Aradıkları her şeyi metinlerde bulabileceğine inanan ve metinlerin içine kapanarak hayatı olumsuzlayanların çoğaldığı bir çağdayız. Oysa Batılı düşünürler metinlerin dışına çıkmışlar ve yeryüzünü deneyimledikçe eski metinlere katıla katıla gülmüşlerdi: “Aristoteles’in Meteorologika’sına ve felsefesine gülmekten başka çarem yoktu; zira onun kurallarına göre Ekvator’da ve bu mevsimde her şeyin sıcaktan kavrulması gerekirken, ben ve arkadaşlarım üşüyorduk” (A. Grafton, Yeni Dünyalar, Eski Metinler, Kitapyayınevi). 1540’da, Hint Adaları hakkında özgün metinlerden birini yazan Cizvit José de Acosta’nın kahkahaları yaşamla buluşmanın, şaşırmanın neşesidir.

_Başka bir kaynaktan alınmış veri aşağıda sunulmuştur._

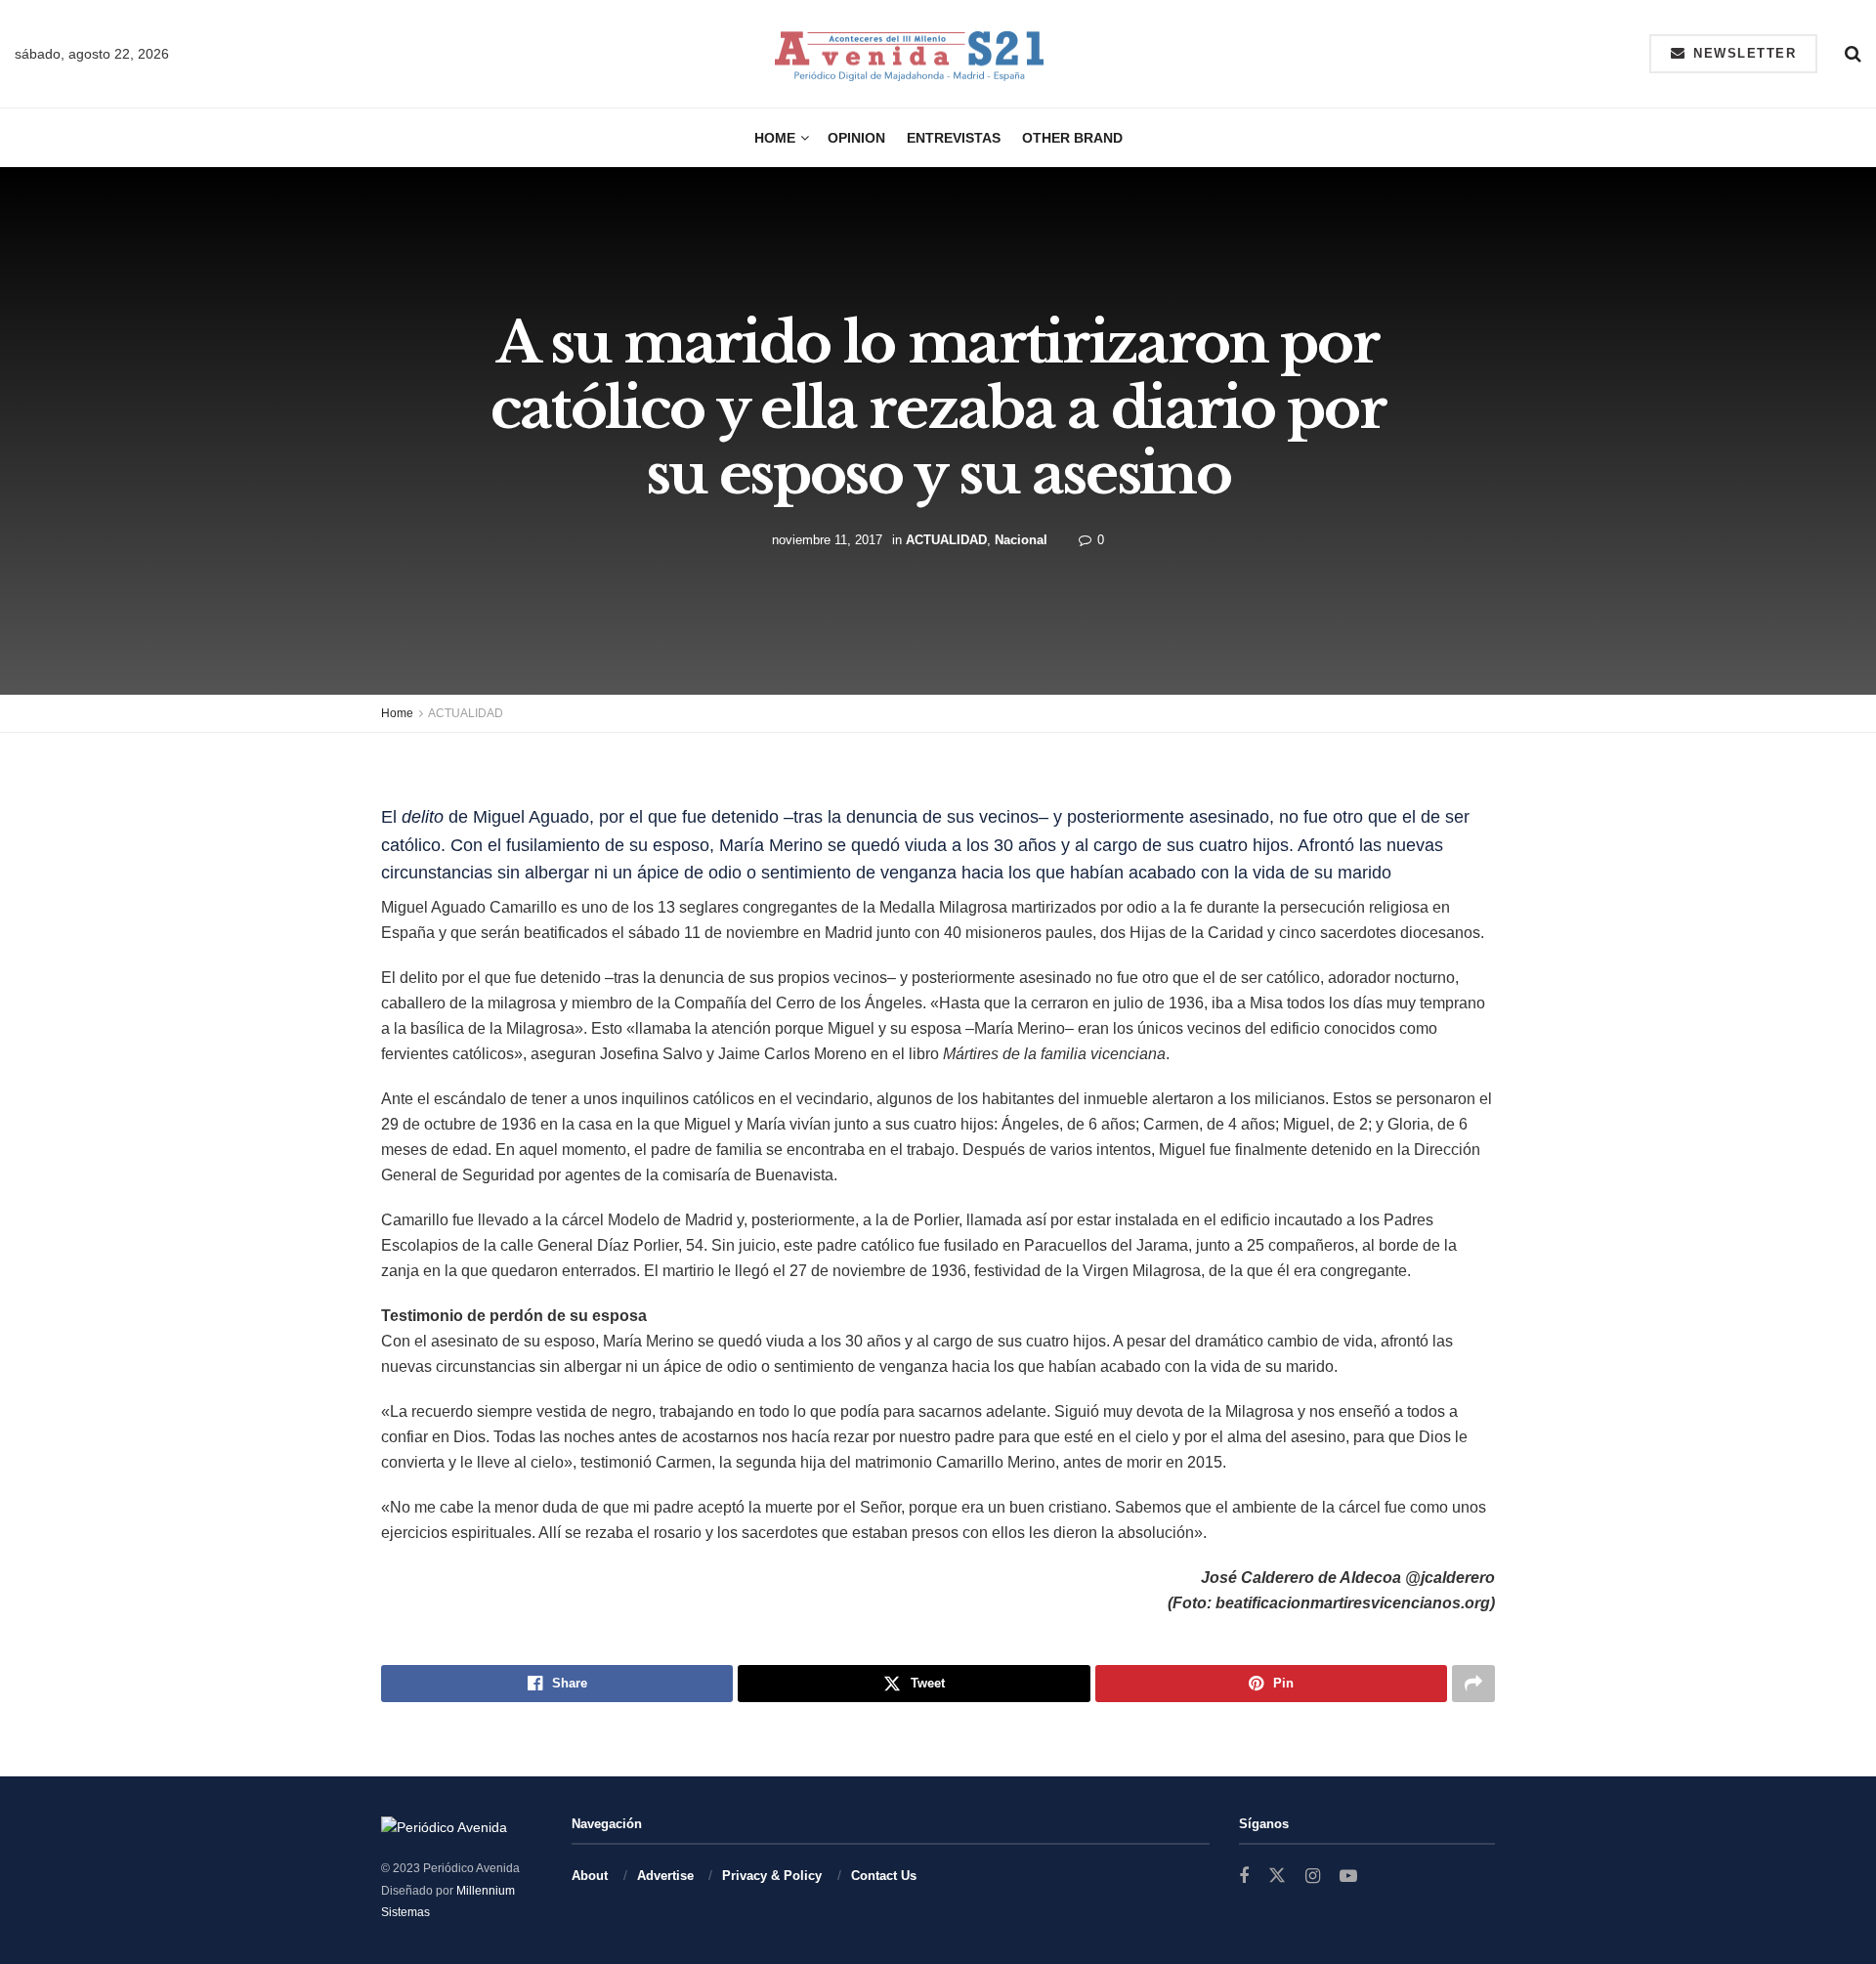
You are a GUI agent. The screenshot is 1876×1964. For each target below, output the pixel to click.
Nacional (1021, 539)
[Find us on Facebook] (1244, 1876)
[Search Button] (1853, 53)
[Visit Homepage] (909, 54)
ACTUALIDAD (946, 539)
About (590, 1875)
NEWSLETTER (1742, 53)
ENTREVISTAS (954, 138)
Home (774, 138)
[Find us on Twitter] (1277, 1876)
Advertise (665, 1875)
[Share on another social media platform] (1473, 1683)
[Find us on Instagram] (1312, 1876)
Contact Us (884, 1875)
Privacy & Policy (772, 1875)
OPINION (856, 138)
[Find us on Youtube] (1348, 1876)
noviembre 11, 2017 (827, 539)
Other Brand (1072, 138)
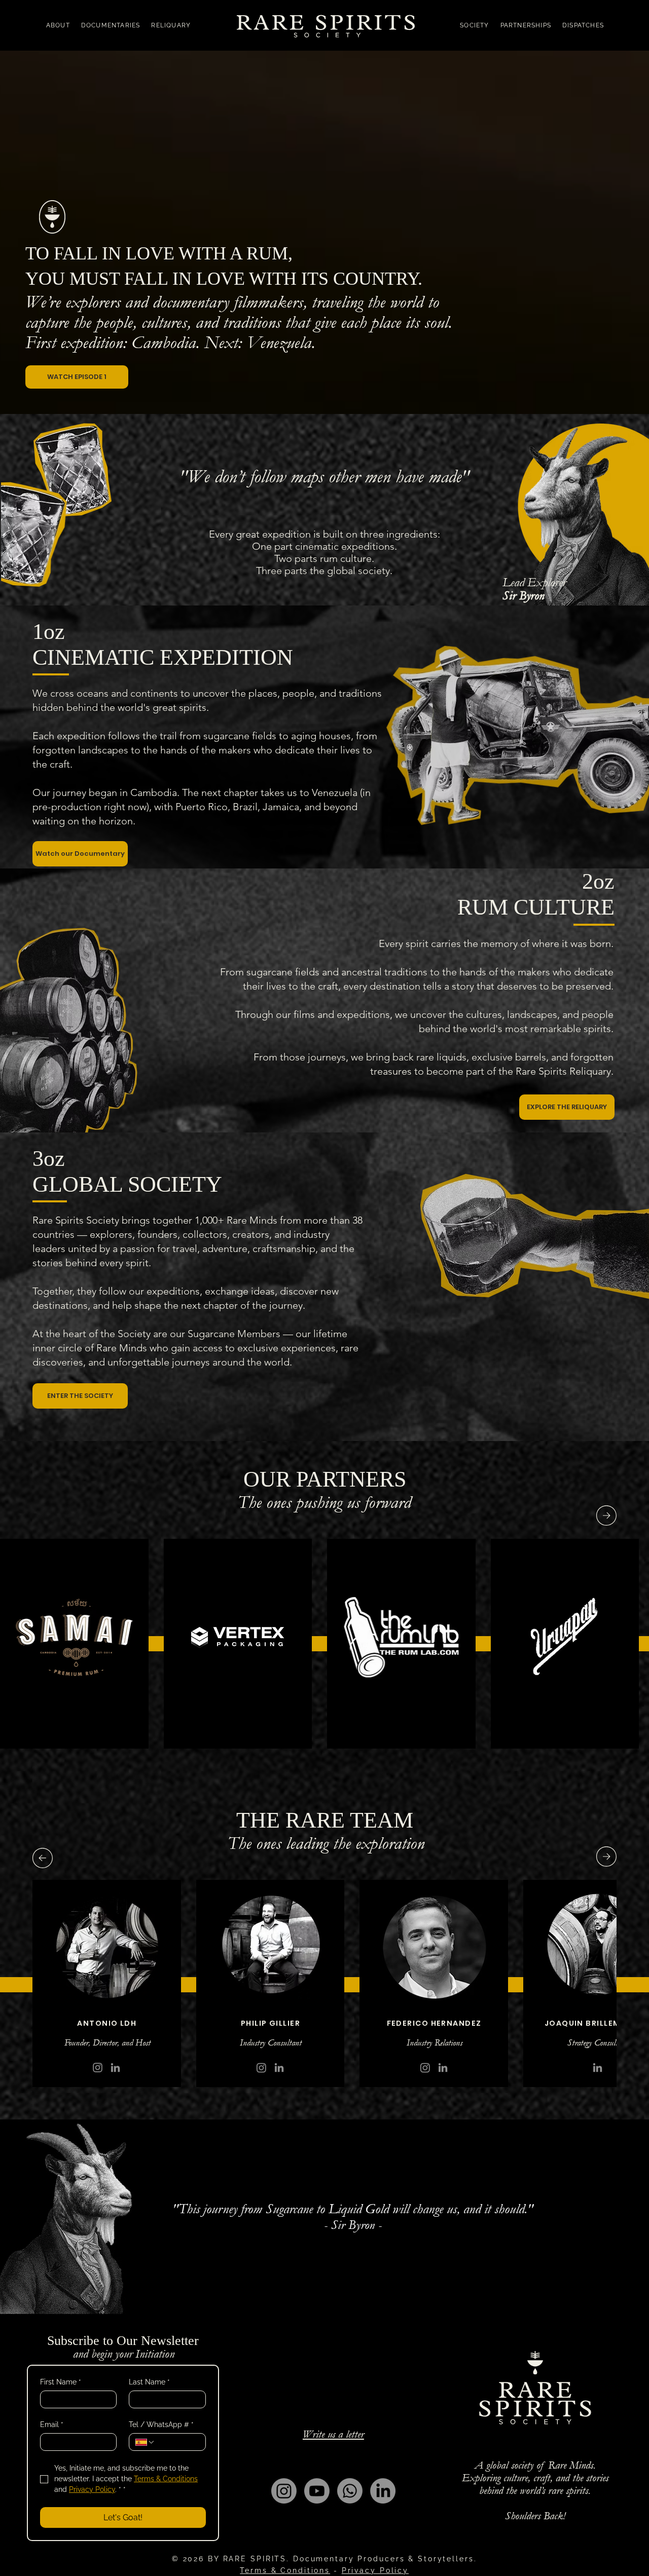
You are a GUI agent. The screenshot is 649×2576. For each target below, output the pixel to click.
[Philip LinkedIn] (279, 2067)
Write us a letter (333, 2434)
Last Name (149, 2382)
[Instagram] (425, 2067)
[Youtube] (317, 2491)
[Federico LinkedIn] (443, 2067)
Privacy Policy (375, 2570)
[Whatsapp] (350, 2491)
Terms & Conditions (285, 2570)
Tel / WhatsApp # (161, 2424)
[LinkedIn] (597, 2067)
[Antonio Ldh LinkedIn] (115, 2067)
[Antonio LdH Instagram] (97, 2067)
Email (51, 2424)
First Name (60, 2382)
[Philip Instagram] (261, 2067)
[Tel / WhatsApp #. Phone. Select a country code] (145, 2442)
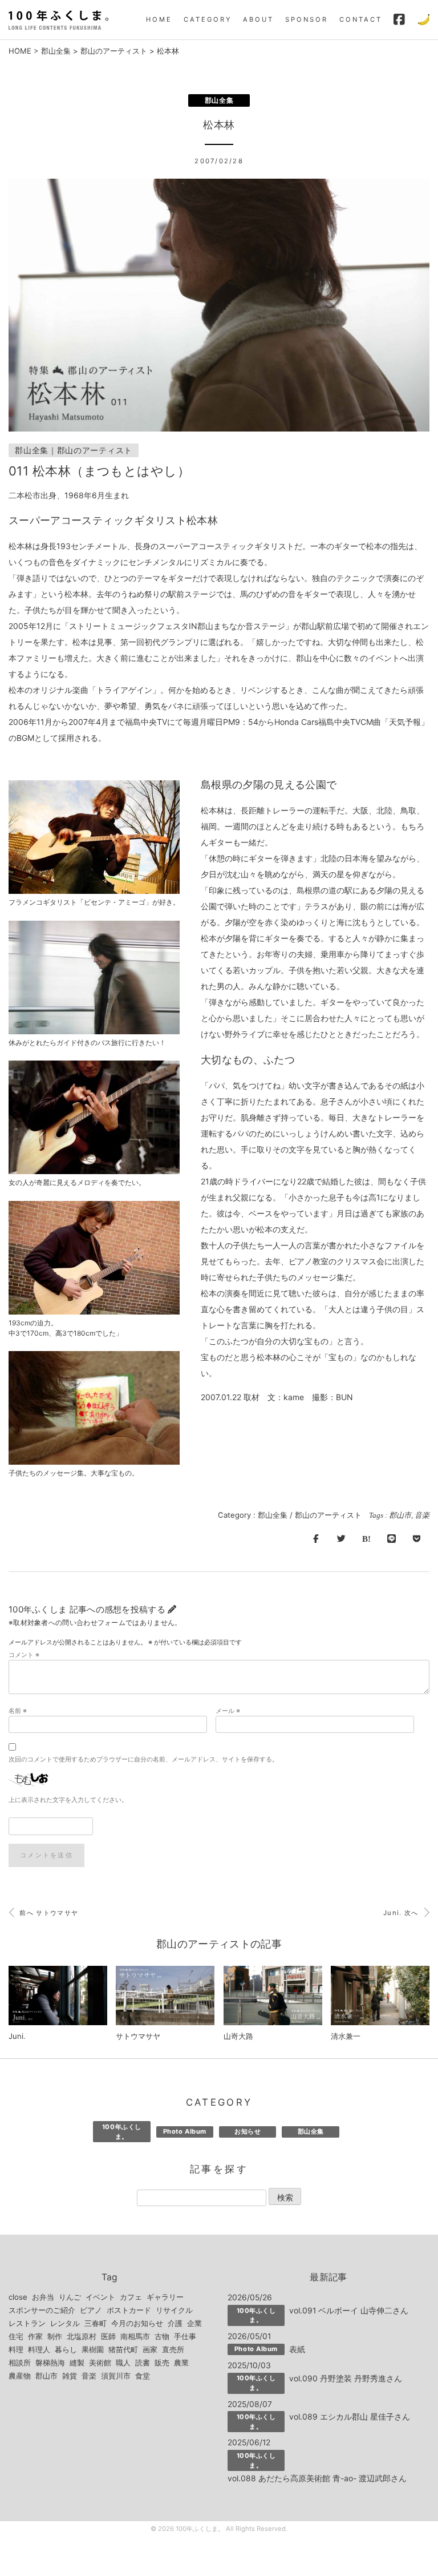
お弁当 (43, 2296)
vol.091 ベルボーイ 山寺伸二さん (348, 2310)
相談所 (20, 2362)
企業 (194, 2323)
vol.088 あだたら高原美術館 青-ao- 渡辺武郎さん (317, 2478)
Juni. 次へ (402, 1913)
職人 (123, 2362)
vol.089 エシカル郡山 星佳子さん (349, 2416)
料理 (16, 2349)
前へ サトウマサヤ (48, 1913)
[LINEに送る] (391, 1539)
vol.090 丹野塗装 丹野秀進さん (345, 2378)
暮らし (66, 2349)
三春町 (95, 2323)
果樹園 (93, 2349)
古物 (162, 2336)
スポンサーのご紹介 (42, 2310)
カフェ (131, 2296)
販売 (162, 2362)
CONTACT (360, 19)
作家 (35, 2336)
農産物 (20, 2375)
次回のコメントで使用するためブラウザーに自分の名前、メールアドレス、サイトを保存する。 (143, 1759)
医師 (108, 2336)
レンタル (65, 2323)
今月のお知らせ (137, 2323)
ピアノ (91, 2310)
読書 (142, 2362)
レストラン (27, 2323)
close (18, 2296)
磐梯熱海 (50, 2362)
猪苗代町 (123, 2349)
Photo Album (184, 2131)
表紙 (297, 2349)
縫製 (77, 2362)
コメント (24, 1655)
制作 (54, 2336)
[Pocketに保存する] (416, 1539)
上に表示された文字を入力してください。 (68, 1800)
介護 (175, 2323)
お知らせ (247, 2131)
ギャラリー (165, 2296)
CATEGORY (208, 19)
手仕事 (185, 2336)
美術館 (100, 2362)
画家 (150, 2349)
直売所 (173, 2349)
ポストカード (129, 2310)
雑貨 (69, 2375)
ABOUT (258, 19)
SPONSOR (306, 19)
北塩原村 (81, 2336)
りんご (70, 2296)
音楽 (422, 1515)
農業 (181, 2362)
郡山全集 (56, 50)
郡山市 (400, 1515)
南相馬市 (135, 2336)
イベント (100, 2296)
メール (228, 1711)
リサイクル (174, 2310)
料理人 (39, 2349)
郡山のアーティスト (113, 50)
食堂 (142, 2375)
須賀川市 (116, 2375)
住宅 (16, 2336)
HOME (159, 19)
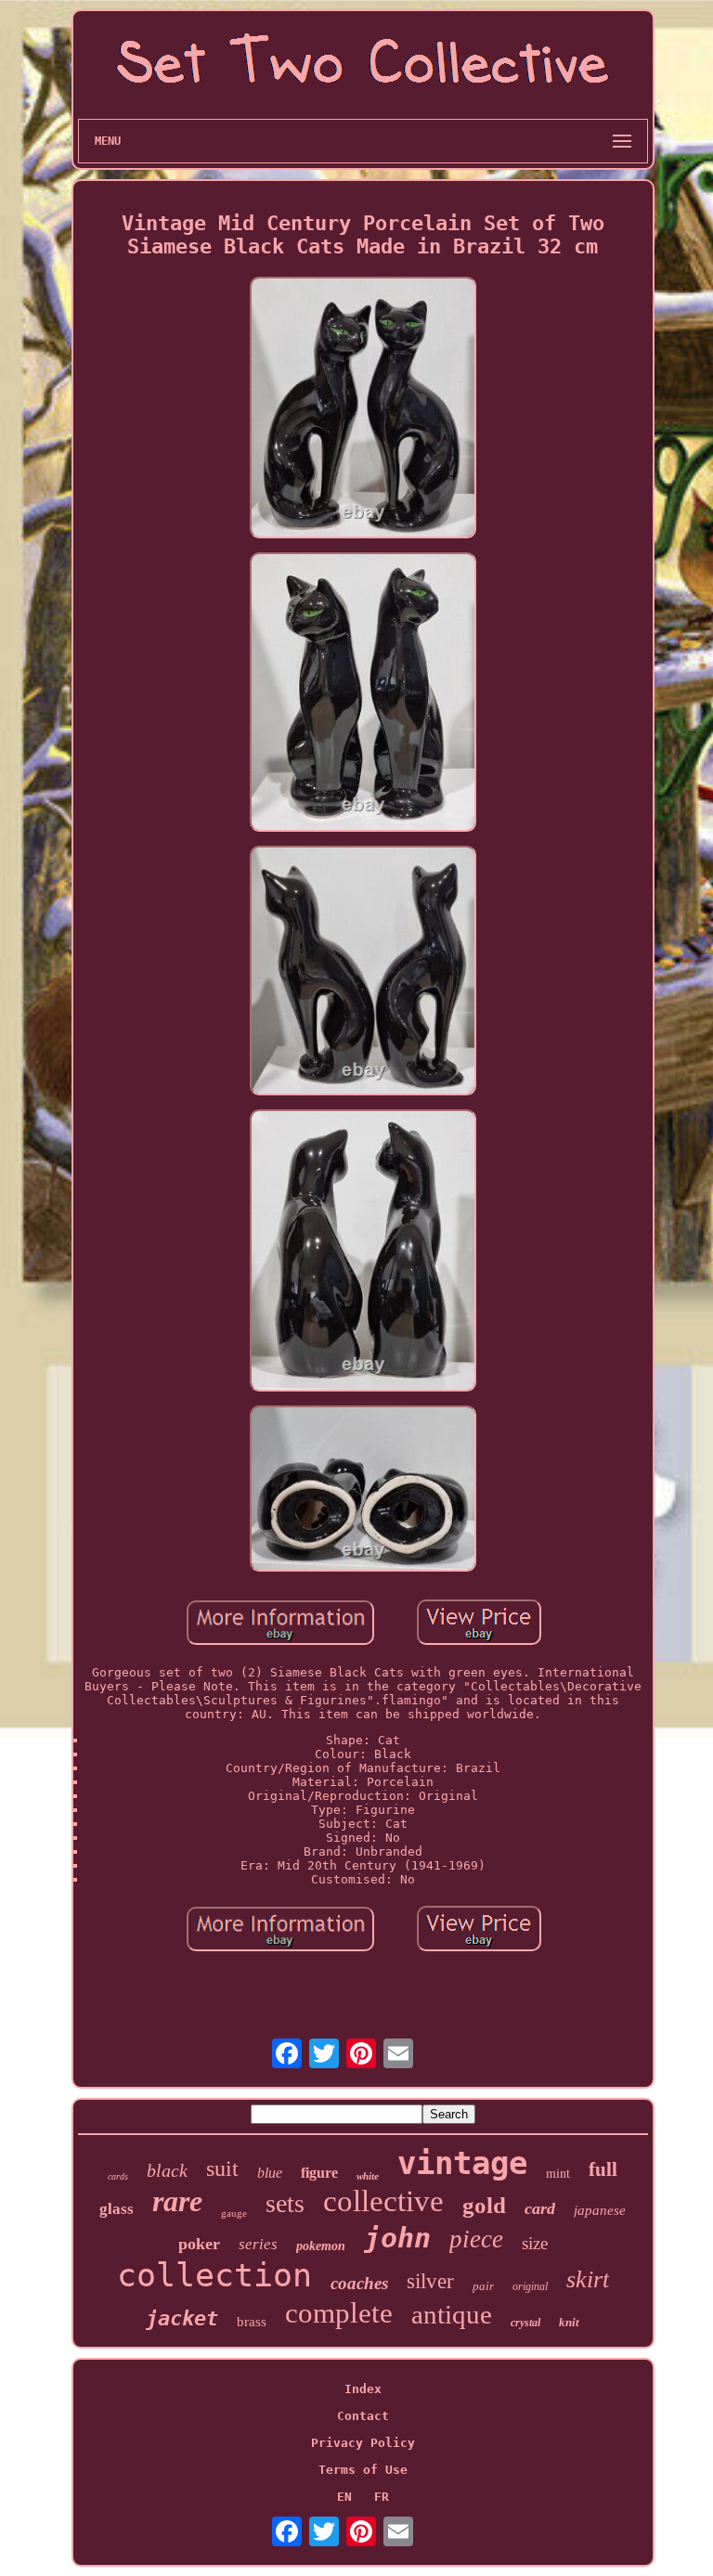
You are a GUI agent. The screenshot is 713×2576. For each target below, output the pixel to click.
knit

Sanatçıların anı yakaladığı yöntem
17.yy’da Rembrandt yağlı boya tabloları ve gravürleri dışında muazzam miktarda desen bırakmıştı geriye. Desenlerinin sayısı yağlı boya ve gravürlerinin toplamının üç katıdır. Desen ya da eskiz, sanatçının ânı yakalamak için kullandığı yöntem. 18. yüzyıla geldiğimizde ressamın arzusu geçip gitmekte olanı bir anlığına hissedilir kılmaktır. Fırça ve yağ artık hantal araçlardır; hayatın ayrıntısını, çalkantısını yakalamak için ressam kalem, guvaş, kömürkalemi ya da suluboyaya yönelir. Ortaya çıkan eskizler, o dönemin devinen bedenlerinin ifadesidir (bkz J. Starobinski, Özgürlüğün İcadı, Metis). Yine ağırlaştık; yağlı ve kıvamlı bir ortamda zar zor hareket etmeye çabalayan figürler gibiyiz, boya kuruyunca işimiz bitik. Köhnemiş metinlerin ağdalı diline gömülü, hareket edememenin sıkıntısı.
İşin tuhafı, bizi metnin ve yağlı boya tabloların içine kapatırken, iktidarın alabildiğine esneklik kazanması. Eskiz defteri gibi kullandığı yeryüzünü hayalindeki ölü nesnelerle doldurdukça natürmortlar (ölü doğalar) yaratıyor. Hayat iliklerine dek sömürülecek, parçalara ayrılacak bir kadavra gibi duruyor önünde ve kadavralar olarak, neşterin bize değmesini mi bekleyeceğiz? Ayağa kalkıp “HAYIR!” demek, hayatta kalmak ve hayatı en ince ayrıntısına dek savunmaktır. Hayat ayrıntıda gizlidir çünkü.